- Directions -
Below is a listing; print exactly its lines from the one containing "Switch to the Insertion tab" down to the one containing "Task: Click 法定主动公开内容 breadcrumb link", both inclusive, with every picture left out.

== Segment start ==

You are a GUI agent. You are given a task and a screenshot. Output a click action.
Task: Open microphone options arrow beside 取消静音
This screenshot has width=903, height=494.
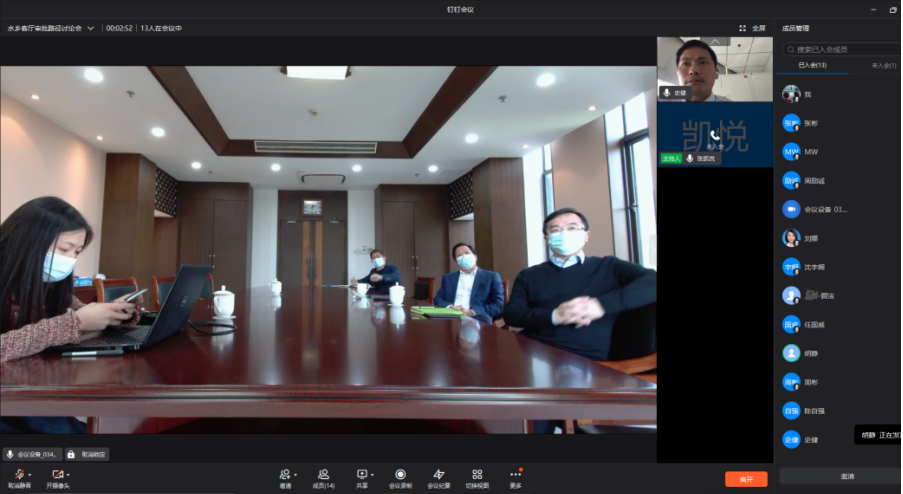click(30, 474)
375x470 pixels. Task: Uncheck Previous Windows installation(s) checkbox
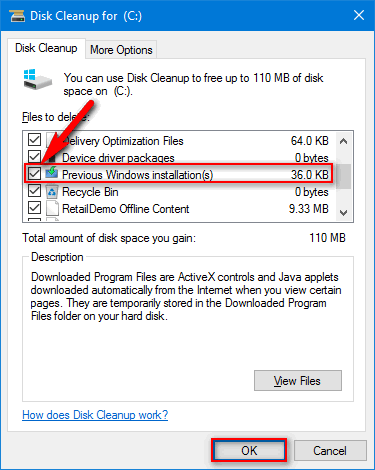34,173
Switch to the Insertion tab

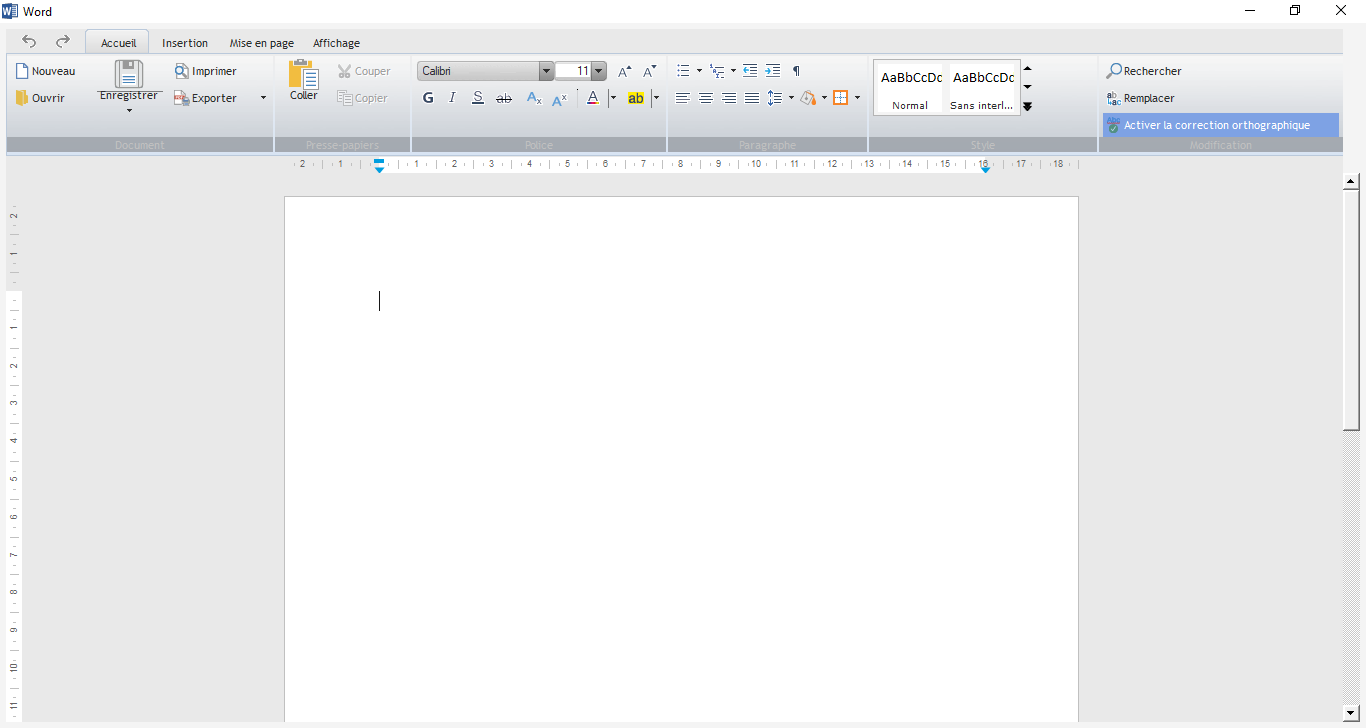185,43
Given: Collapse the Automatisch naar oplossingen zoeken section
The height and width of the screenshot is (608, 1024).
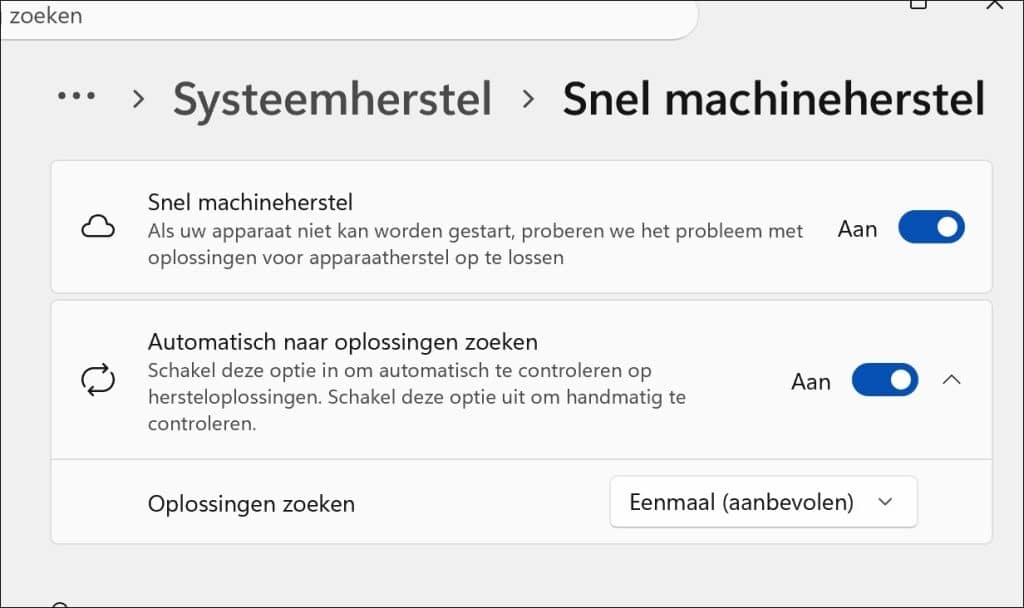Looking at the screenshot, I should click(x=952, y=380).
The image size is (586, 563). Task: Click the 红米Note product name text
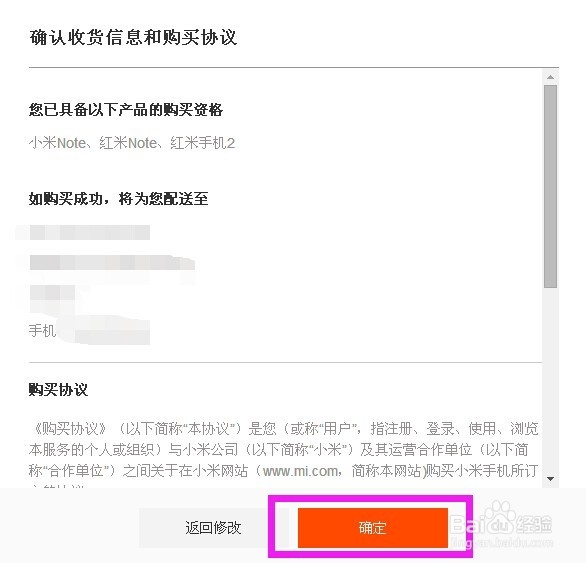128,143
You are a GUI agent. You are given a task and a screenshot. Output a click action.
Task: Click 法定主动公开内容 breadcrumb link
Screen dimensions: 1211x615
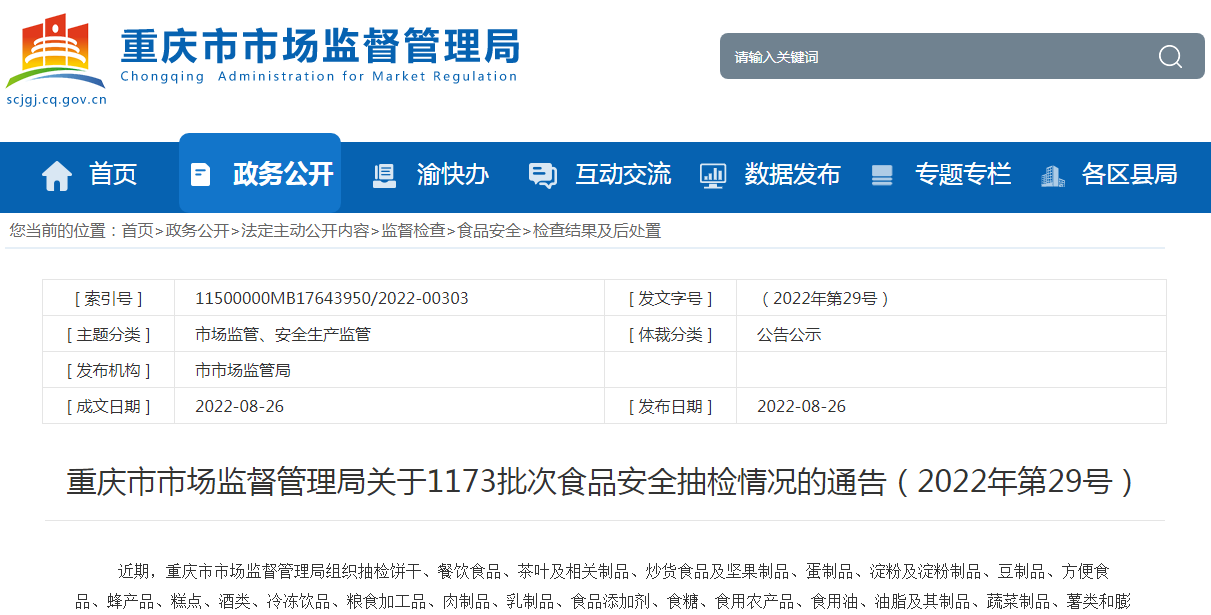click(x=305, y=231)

== Segment end ==

- Reply to the task -
Switch to the Insertion tab

185,43
Given: Collapse the Automatisch naar oplossingen zoeken section
The height and width of the screenshot is (608, 1024).
Looking at the screenshot, I should click(x=952, y=380).
The image size is (586, 563). Task: Click the 红米Note product name text
128,143
You are a GUI agent. You are given a task and a screenshot. Output a click action.
Task: Click 法定主动公开内容 breadcrumb link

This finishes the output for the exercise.